▶ _Work to complete_
Restate, word for word, every line of the data.

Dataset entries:
· · · ·
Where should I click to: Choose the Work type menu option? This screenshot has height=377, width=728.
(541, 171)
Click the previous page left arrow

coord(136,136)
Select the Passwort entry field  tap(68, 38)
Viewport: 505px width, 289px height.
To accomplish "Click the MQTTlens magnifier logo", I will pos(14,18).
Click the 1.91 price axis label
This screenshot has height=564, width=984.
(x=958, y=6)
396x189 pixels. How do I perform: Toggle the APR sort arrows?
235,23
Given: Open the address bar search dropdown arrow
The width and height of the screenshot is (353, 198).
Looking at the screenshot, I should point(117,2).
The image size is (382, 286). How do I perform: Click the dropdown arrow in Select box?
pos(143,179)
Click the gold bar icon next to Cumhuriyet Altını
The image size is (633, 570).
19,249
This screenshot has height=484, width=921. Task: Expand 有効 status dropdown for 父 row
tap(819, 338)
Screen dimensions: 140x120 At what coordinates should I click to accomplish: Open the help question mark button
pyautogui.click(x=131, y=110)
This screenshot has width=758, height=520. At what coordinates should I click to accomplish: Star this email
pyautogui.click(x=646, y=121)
· · · ·
▶ _Task result_
Where should I click to: Choose the Work type menu option? This screenshot has height=377, width=728.
(541, 171)
Click the previous page left arrow

coord(136,136)
Select the Passwort entry field  tap(68, 38)
Viewport: 505px width, 289px height.
To accomplish "Click the MQTTlens magnifier logo", I will pos(14,18).
Click the 1.91 price axis label
This screenshot has height=564, width=984.
(x=958, y=6)
396x189 pixels. How do I perform: Toggle the APR sort arrows?
235,23
Given: Open the address bar search dropdown arrow
The width and height of the screenshot is (353, 198).
Looking at the screenshot, I should point(117,2).
The image size is (382, 286). How do I perform: Click the dropdown arrow in Select box?
pos(143,179)
Click the gold bar icon next to Cumhuriyet Altını
The image size is (633, 570).
19,249
This screenshot has height=484, width=921. Task: Expand 有効 status dropdown for 父 row
tap(819, 338)
Screen dimensions: 140x120 At what coordinates should I click to accomplish: Open the help question mark button
pyautogui.click(x=131, y=110)
This screenshot has width=758, height=520. At what coordinates should I click to accomplish: Star this email
pyautogui.click(x=646, y=121)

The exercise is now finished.